** begin **

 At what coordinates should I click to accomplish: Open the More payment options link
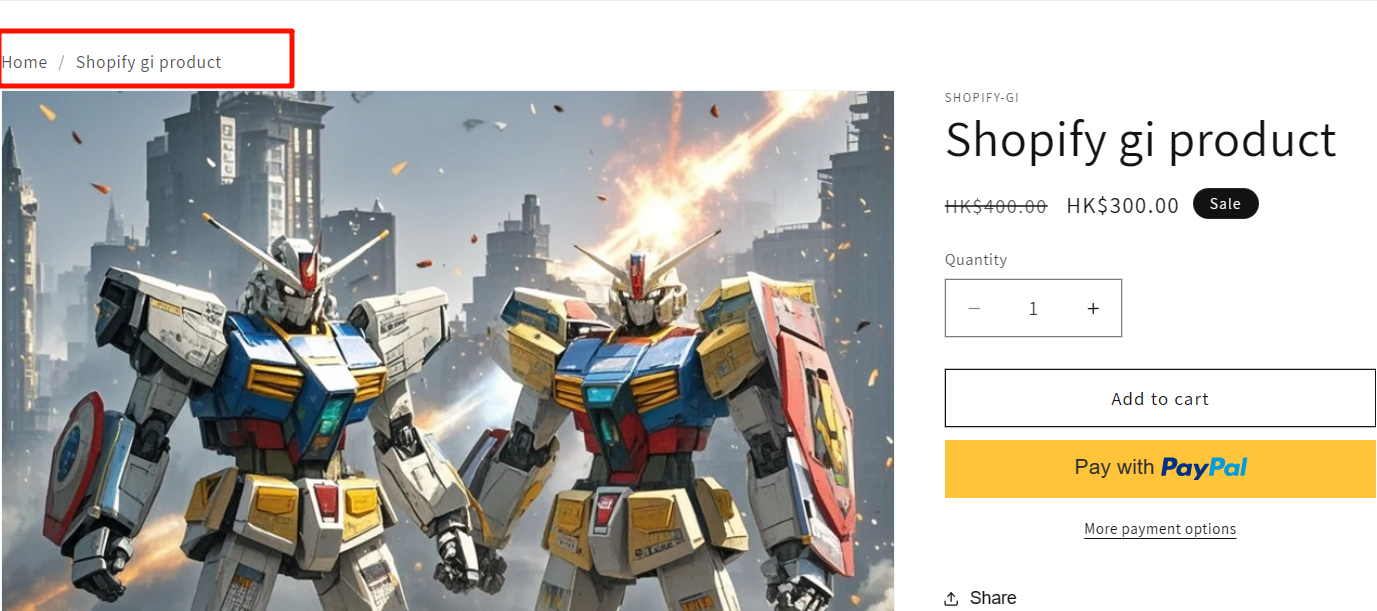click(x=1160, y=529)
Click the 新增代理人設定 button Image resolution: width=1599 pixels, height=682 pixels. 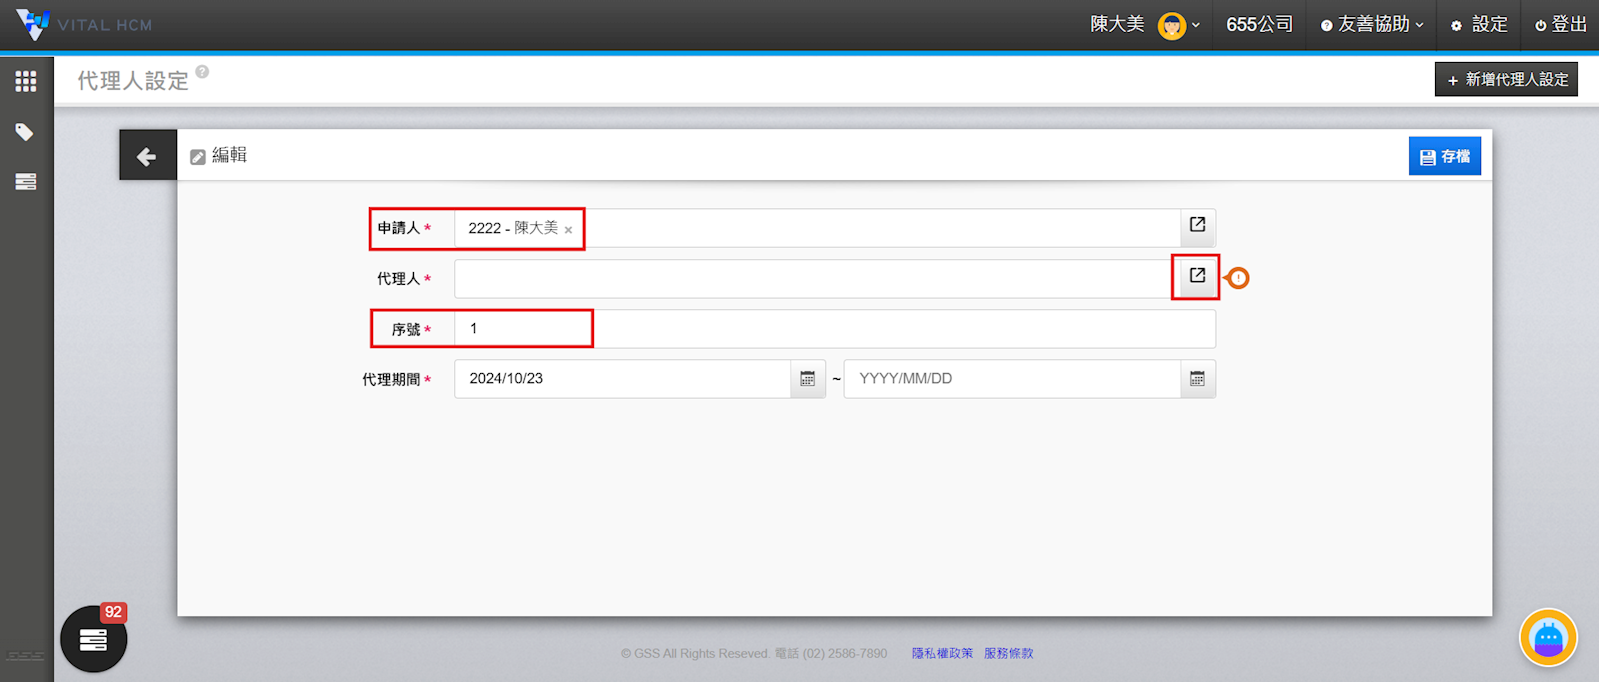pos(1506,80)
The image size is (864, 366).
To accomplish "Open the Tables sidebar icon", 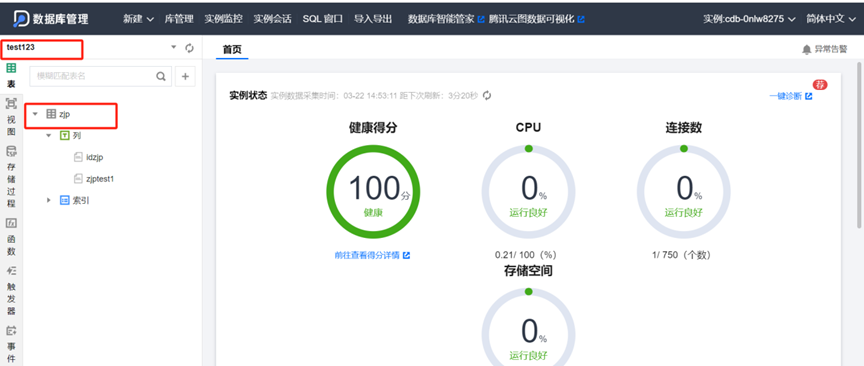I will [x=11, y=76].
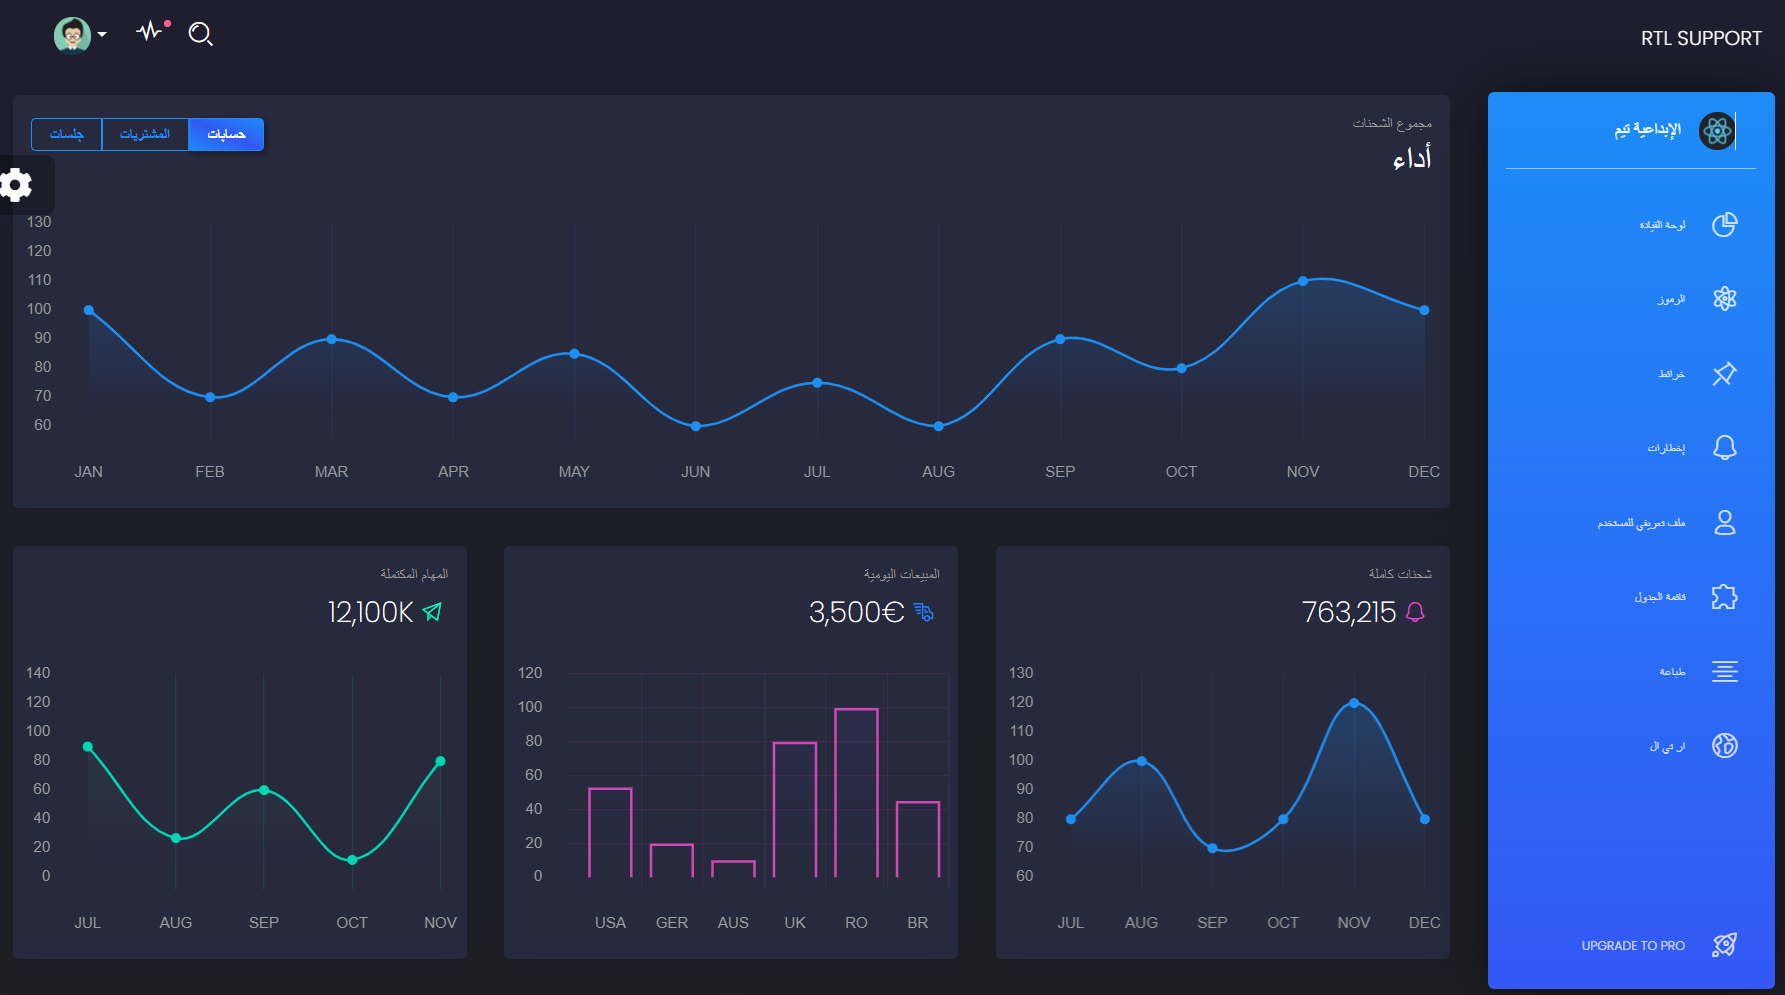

** end **
** begin **

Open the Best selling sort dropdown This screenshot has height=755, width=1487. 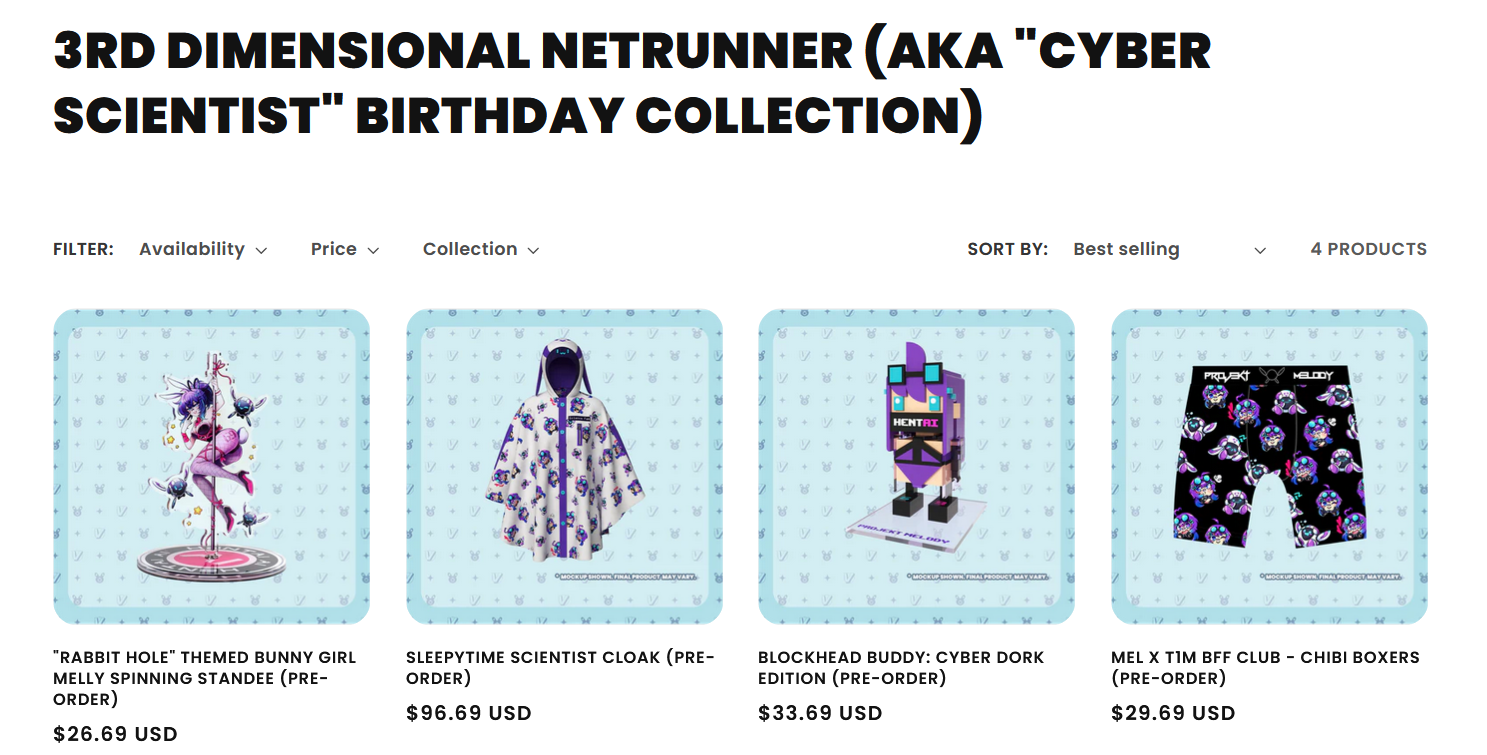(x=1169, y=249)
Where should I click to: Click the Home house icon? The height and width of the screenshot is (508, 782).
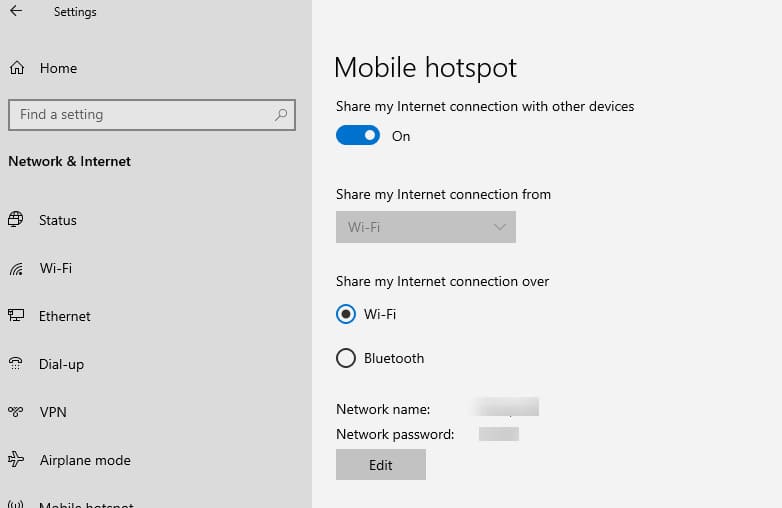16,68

** end **
** begin **

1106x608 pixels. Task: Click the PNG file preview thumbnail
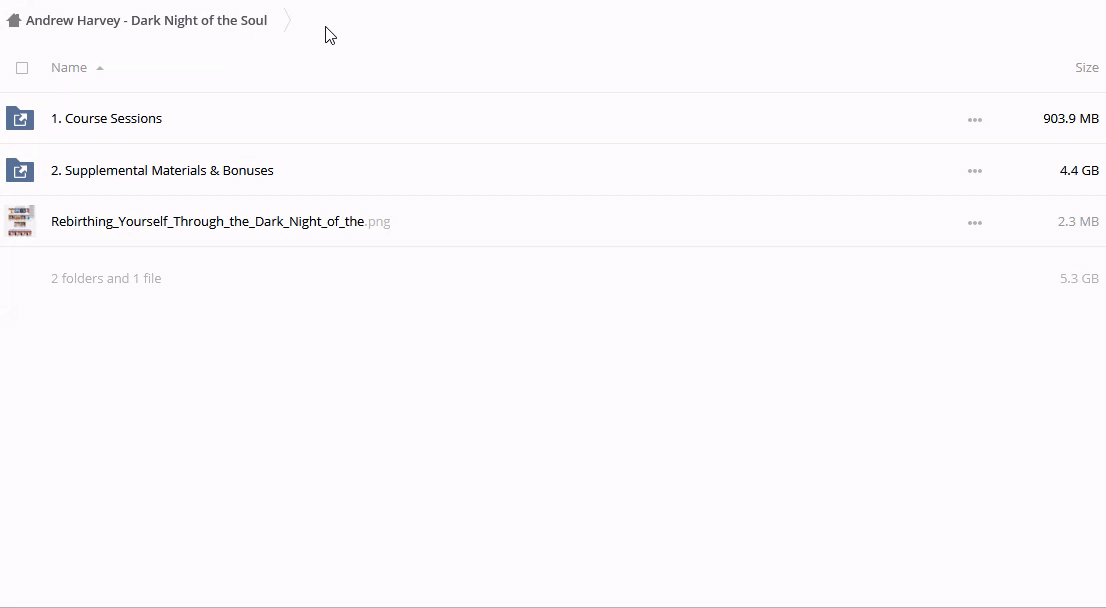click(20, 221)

** end **

GOAL OF THE EXERCISE –
Reproduce the data from the line containing "1106x608 pixels. Task: Click" through the line containing "click(20, 221)", both included, leaving out the pictures.

COMPLETED TASK –
1106x608 pixels. Task: Click the PNG file preview thumbnail
click(20, 221)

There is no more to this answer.